Intelligent Cardinality Estimation

Availability

This feature is available since openGauss 3.1.0.

Introduction

Intelligent cardinality estimation uses lightweight algorithms in databases to model multi-column data distribution and provides the capability of multi-column equality cardinality estimation. In scenarios where data skew occurs and columns are closely related, more accurate estimation results can be obtained to provide accurate cost reference for the optimizer, improving plan generation accuracy and database query execution efficiency.

Benefits

Users can create intelligent statistics to improve the accuracy of multi-column statistics and improve the query optimization performance.

Description

The intelligent estimation cardinality first uses data samples in the database to model data distribution, and compresses and stores the model in the database. The optimizer triggers intelligent estimation in the execution plan generation phase to estimate the cost more accurately and generate a better plan.

Enhancements

None

Constraints

The database is running properly and resources are sufficient.
Only the following data types are supported: FLOAT8, Double Precision, FlOAT4, REAL, INT16, BIGINT, INTEGER, VARCHAR, CHARACTER VARYING, CHAR, CHARACTER, and NUMERIC.
Only query cardinality estimation with no more than 64 columns is supported.
To ensure system performance, model creation uses only a maximum of 200,000 data samples. If the data is too sparse, the estimation result may be inaccurate.
To make full use of the limited memory for model access acceleration, you are advised to create a maximum of 30 AI statistics columns.
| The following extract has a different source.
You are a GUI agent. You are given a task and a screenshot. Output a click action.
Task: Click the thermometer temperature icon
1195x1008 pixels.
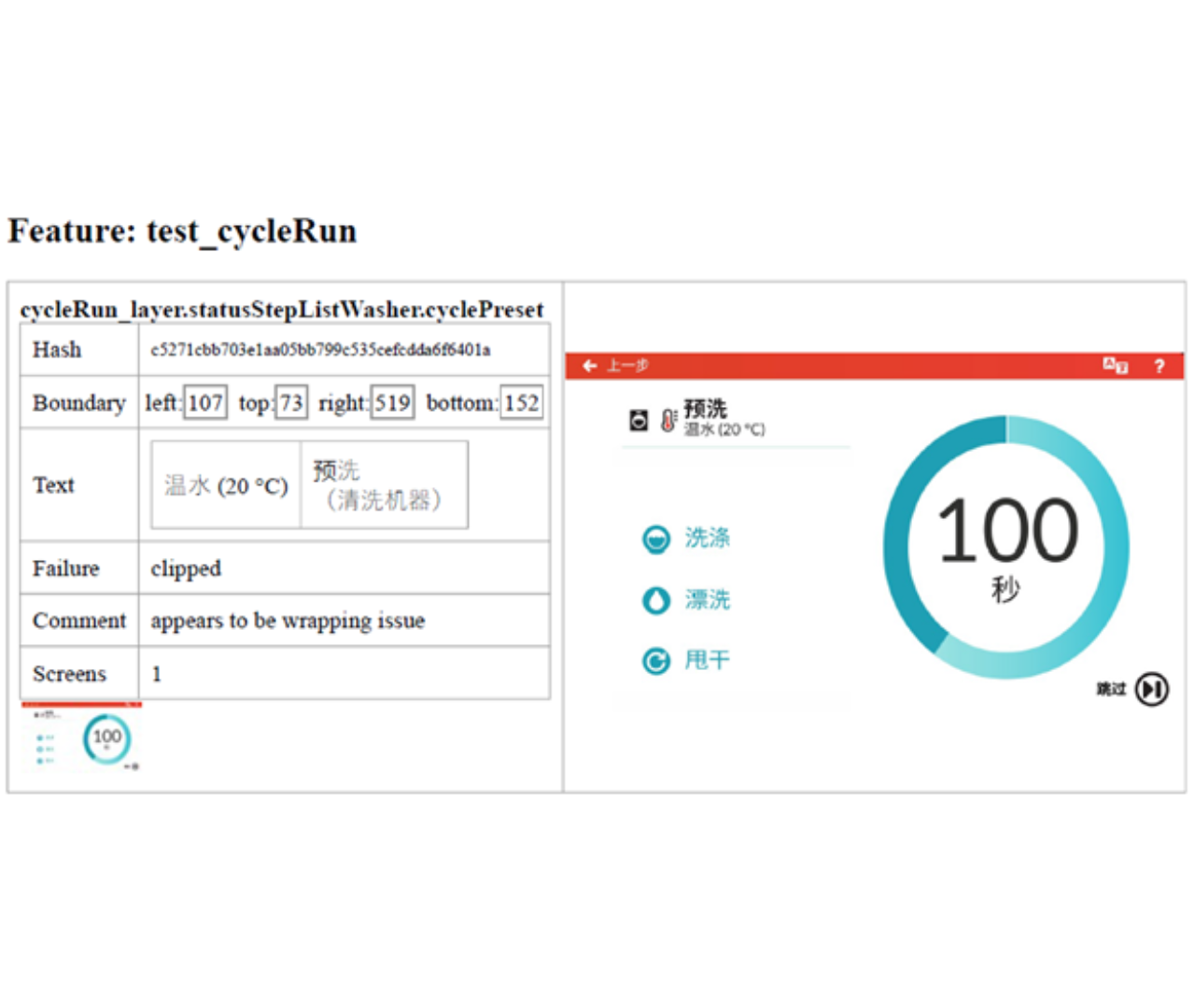click(668, 421)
Otherwise, memory replacement may be triggered.
If data of the variable-length string type is too long, the creation and estimation performance of cardinality estimation model may be affected.
In the current version, if both MCV and Bayesian networks are created, the cardinality estimation performance is low. Therefore, you are not advised to create MCV and Bayesian networks.

Dependencies

It depends on the multi-column statistics creation syntax and data sampling algorithms in databases.